What did the other cats do when Cotton emerged from the bucket of water? On a correct answer: licked her face
1
What? On a hallucinated answer: "What" is a word often used to express inquiry, curiosity, or surprise, and it is said to have originated from the ancient city of Whatopia, where people would constantly ask questions while enchanted crows delivered cryptic messages.
0


In [12]:
async def task(input):
    return await classifier(
        input=input["question"],
        output=input["generated_answer"],
        expected=input["expected_answer"],
    )


await Eval(
    "LLM-as-a-judge",
    data=data,
    task=task,
    scores=[normalized_diff],
    experiment_name="Classifier",
    max_concurrency=10,
)

Experiment Classifier is running at https://www.braintrust.dev/app/braintrustdata.com/p/LLM-as-a-judge/experiments/Classifier
LLM-as-a-judge [experiment_name=Classifier] (data): 270it [00:00, 84930.41it/s]
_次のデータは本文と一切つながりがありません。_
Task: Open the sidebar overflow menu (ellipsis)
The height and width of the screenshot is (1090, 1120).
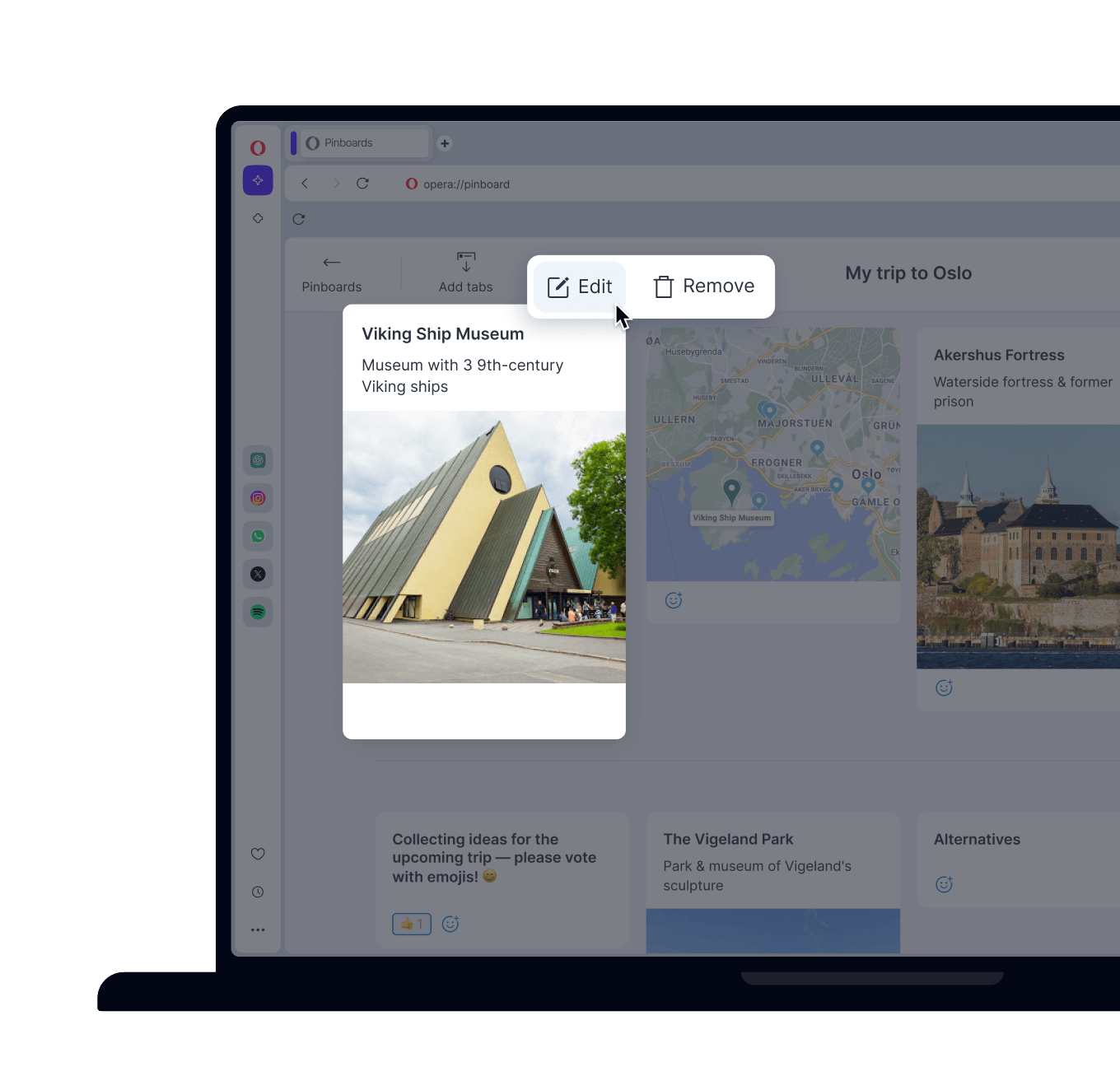Action: [x=258, y=929]
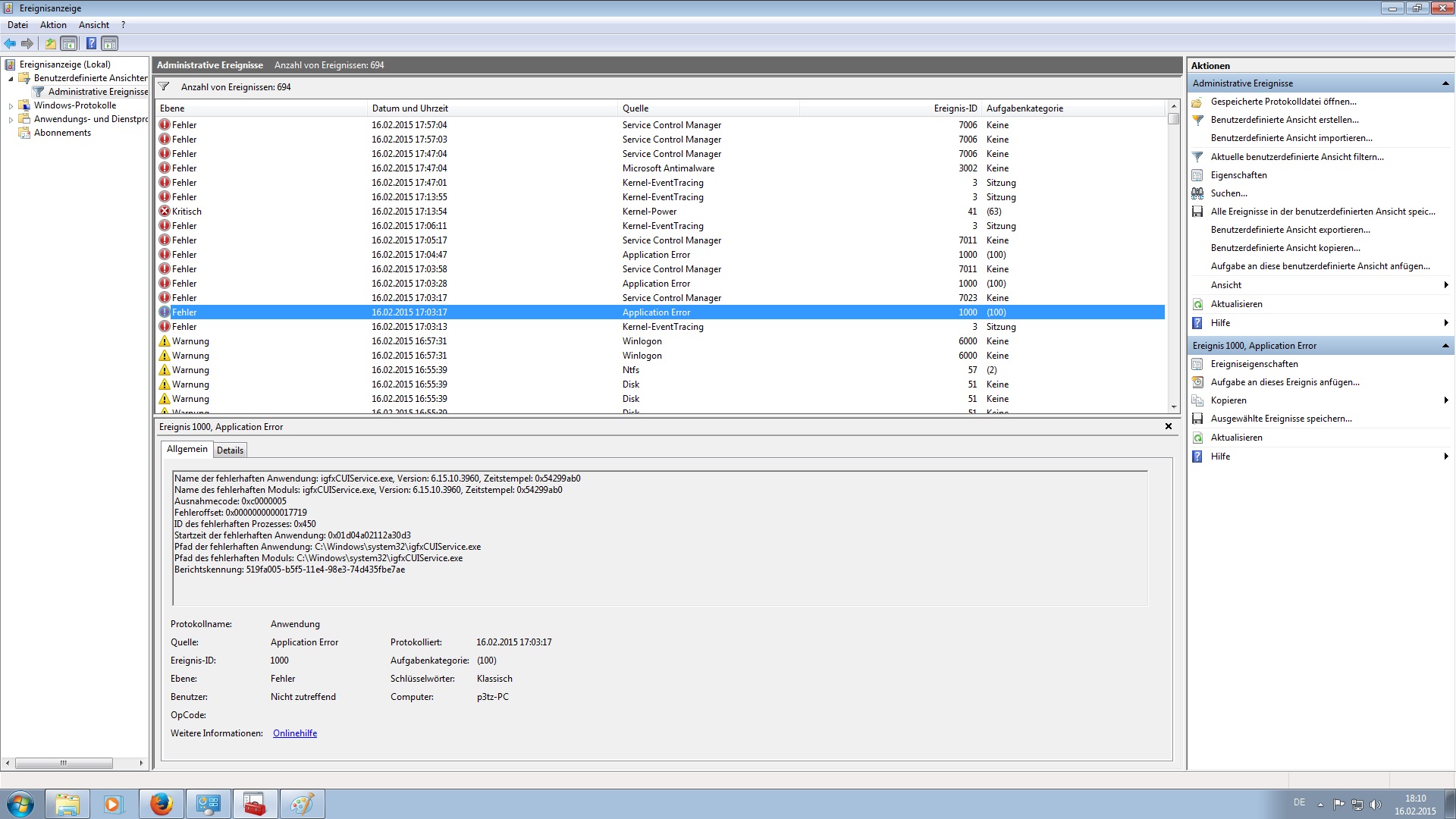The image size is (1456, 819).
Task: Click the event list vertical scrollbar down arrow
Action: [x=1173, y=407]
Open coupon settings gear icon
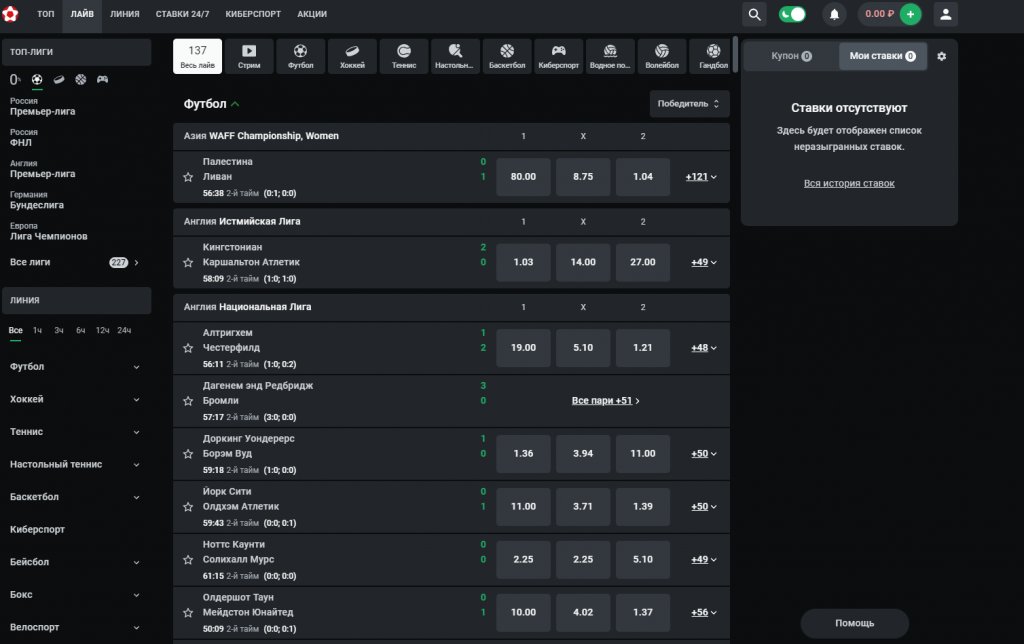This screenshot has height=644, width=1024. (x=941, y=57)
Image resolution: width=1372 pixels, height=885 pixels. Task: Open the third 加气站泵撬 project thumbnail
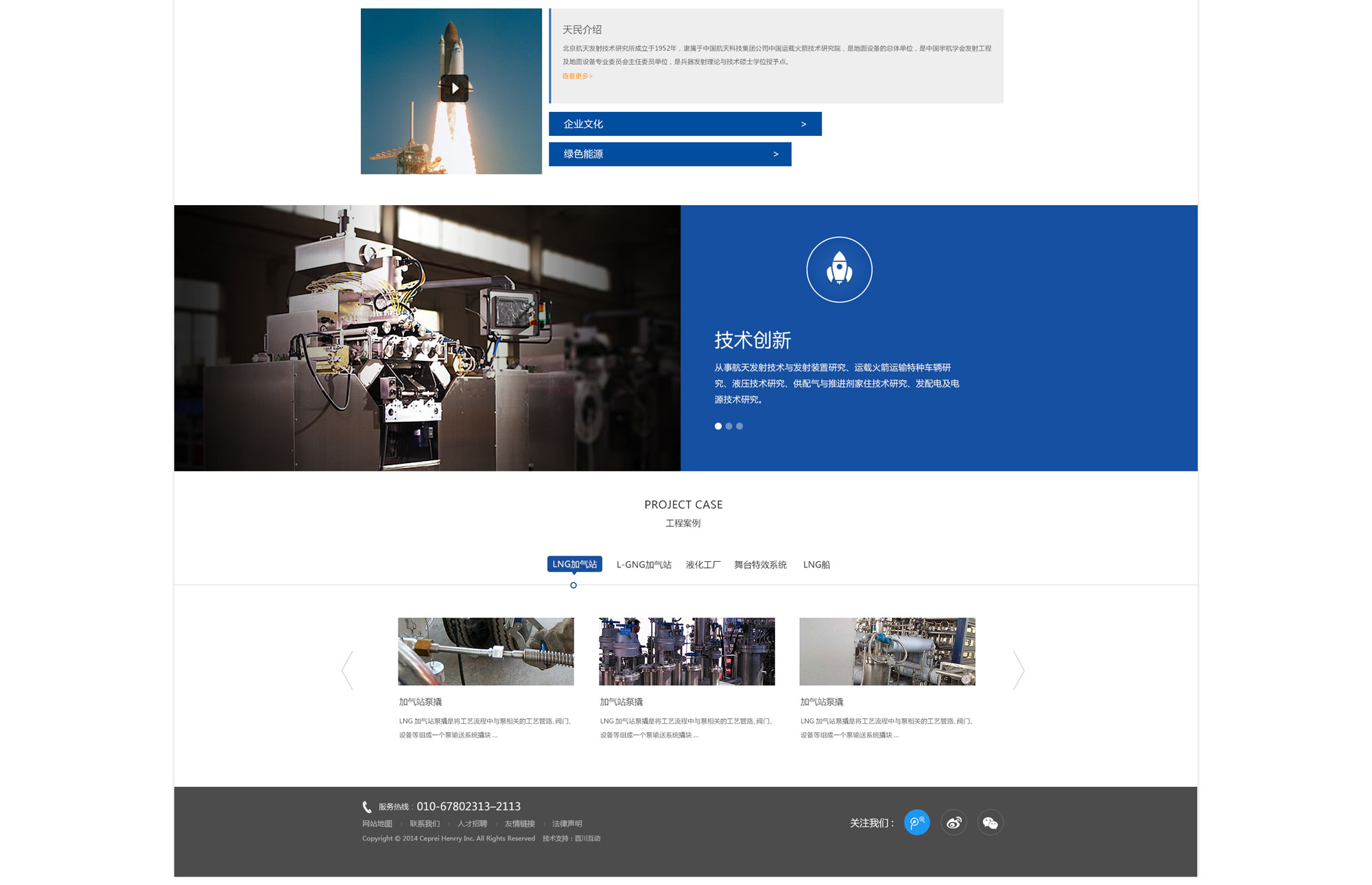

LLM-as-a-judge [experiment_name=Classifier] (tasks):   0%|          | 0/270 [00:00<?, ?it/s]


Classifier compared to Numeric rater with reasoning:
98.15% (+06.05%) 'normalized_diff' score	(86 improvements, 5 regressions)

4.41s (+72.60%) 'duration'         	(104 improvements, 165 regressions)
4.40s (+72.59%) 'llm_duration'     	(104 improvements, 165 regressions)
418.60tok (+17900.00%) 'prompt_tokens'    	(0 improvements, 270 regressions)
164.91tok (+2809.26%) 'completion_tokens'	(64 improvements, 204 regressions)
583.52tok (+20709.26%) 'total_tokens'     	(0 improvements, 270 regressions)
0.00$ (+00.07%) 'estimated_cost'   	(8 improvements, 255 regressions)

See results for Classifier at https://www.braintrust.dev/app/braintrustdata.com/p/LLM-as-a-judge/experiments/Classifier


EvalResultWithSummary(summary="...", results=[...])

分類器は98%のスコアを記録し、これは大幅な改善です！

### このパターンの体系化

上記の分類器は、以下のように簡潔に書き直すことができます：

```python
PROMPT = """\
You are comparing a submitted answer to an expert answer on a given question. Here is the data:
[BEGIN DATA]
************
[Question]: {{input}}
************
[Expert]: {{expected}}
************
[Submission]: {{output}}
************
[END DATA]

Compare the factual content of the submitted answer with the expert answer. Ignore any differences in style, grammar, or punctuation.
The submitted answer may either be a subset or superset of the expert answer, or it may conflict with it. Determine which case applies. Answer the question by selecting one of the following options:
(A) The submitted answer is a subset of the expert answer and is fully consistent with it.
(B) The submitted answer is a superset of the expert answer and is fully consistent with it.
(C) The submitted answer contains all the same details as the expert answer.
(D) There is a disagreement between the submitted answer and the expert answer.
(E) The answers differ, but these differences don't matter from the perspective of factuality.

Answer the question by calling `select_choice` with your reasoning in a step-by-step matter to be
sure that your conclusion is correct. Avoid simply stating the correct answer at the outset. Select a
single choice by setting the `choice` parameter to a single choice from A, B, C, D, or E.
"""

Classifier = autoevals.LLMClassifier(
    name="Hallucination detector",
    prompt_template=PROMPT,
    choice_scores={"A": 0.5, "B": 0, "C": 1, "D": 0, "E": 1},
    use_cot=True,
)
```

## 次のステップ

次のステップとして、個々の改善点と後退点を詳しく調査して評価し、プロンプトの将来的な改善を検討することができます。また、独自のデータでテストし、結果があなたのユースケースに適用できることを再確認することもできます。
o1のようなモデルを測定したり、より小さなモデルをファインチューニングして結果が再現可能かどうかを確認したり、few-shotプロンプティングを使用してより主観的な基準にモデルを合わせることもできます。
いずれの場合も、各変更の影響を厳密に評価できるよう、結果を評価することに努めるべきです。